Robert est amené à soigner une indigente habitant près de l'avenue de Clichy, dans une mansarde délabrée, avec une fille bossue et une autre qui heureusement travaille dans une maison de couture et dont la paie lui permet de survivre. Le père est décédé des années auparavant. Riri, la cousette, est la joliesse même, mais elle est sage et sérieuse, malgré les nombreuses propositions qui ne manquent pas de lui être signifiées. Par un fait du hasard, Raoul et Robert sont tous deux amoureux de cette charmante jeune fille. C'est ainsi qu'ils se retrouvent ensemble par hasard devant l'immeuble décrépi. Et qu'ils aperçoivent un ouvrier qui n'est autre que Paulin Broquet déguisé, et le comte de la Guairinière qui poursuit de ses assiduités Riri.

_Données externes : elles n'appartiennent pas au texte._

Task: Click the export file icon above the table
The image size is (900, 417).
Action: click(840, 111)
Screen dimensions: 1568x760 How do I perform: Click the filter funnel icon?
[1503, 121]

Des dossiers appartenant au banquier et concernant certains de ses clients ont disparu et les deux frères décident de se rendre chez maître Béjanet afin de se les approprier. Hélas il y a déjà du monde, des voleurs encagoulés. Ils pensent reconnaître le comte mais n'ont pas le temps de réfléchir. Eux-mêmes sont maîtrisés, leur tête encapuchonnée, et ils s'endorment du sommeil du juste. Lorsqu'ils reprennent leurs esprits c'est pour s'apercevoir que le veilleur de nuit a été poignardé. Ils n'ont plus qu'à recourir aux bons offices de Paulin Broquet qui démontre qu'ils ont été chloroformés. Quant au comte il a un alibi indiscutable. Il ne pouvait pas être présent sur les lieux du drame au moment où celui-ci s'est déroulé.
Dans cette sarabande effrénée orchestrée par Léon Sazie, les événements se précipitent, se suivent mais ne se ressemblent pas. Les scènes d'action, les situations, les façons de procéder et les diverses péripéties décrites, amorcées dans Arsène Lupin et Rocambole, seront largement exploitées par la suite dans les romans policiers criminels classiques, Fantômas le premier s'en inspirant largement. Tous les ingrédients sont déclinés dans ce roman qui est quelque peu précurseur en la matière.
Les différents personnages usent, voire abusent des déguisements. Que ce soit Paulin Broquet et ses hommes, L'Amorce, Gabriel, Clafous et d'autres dont le métier de policier est caché par une autre activité professionnelle. Le comte de la Guairinière lui aussi se déguise, mais il possède un avantage qui le sauve des griffes des policiers. Non seulement il parvient à leur échapper, grâce à sa bande des Ramogiz, nom des Tziganes qu'il emploie, mais il semble doué du don d'ubiquité.
Paulin Broquet ne ménage pas sa peine pour traquer Zigomar, parfois à ses risques et périls. Ainsi, pensant pouvoir déjouer l'attention des sbires du bandit masqué, il se rend dans l'antre des voyous, un bar près de Montmartre, et effectue le geste de reconnaissance, un Z tracé en l'air avec une main. Seulement il ne connait pas toutes les ficelles et se retrouve enfermé dans une galerie, l'une des nombreuses existantes lors des anciennes carrières de gypse.
Un thème éternel est également abondamment développé, celui de la finance, du système employé par les usuriers pour mettre leurs débiteurs genou à terre, et de la spéculation.
L'honnêteté en affaires est ce qui ne peut tomber sous le coup de la loi. Vous êtes honnêtes tant que vos spéculations, quelles qu'elles soient, ne vous occasionnent pas de condamnation. Prenez cela pour principe. C'est la vérité, c'est le seul moyen d'agir avec profit.
Ceci date de 1909, mais est toujours valable de nos jours. Et les banques et les sociétés de prêt avec le crédit renouvelable sont toujours des affameurs, légalement.
Il est dommage que la couverture de cette réédition soit si fade, comparée aux illustrations de Georges Vallée dont quelques reproductions figurent en portfolio en fin de volume.
Et comme tout bon feuilleton, il ne me reste plus qu'à terminer cet article en concluant ainsi : A suivre...
Léon SAZIE : Zigomar. Tome 1. Contient Le Maître invisible et Les lions et les tigres. Collection Rayon Vert. Editions Les moutons électriques. Parution 7 janvier 2016.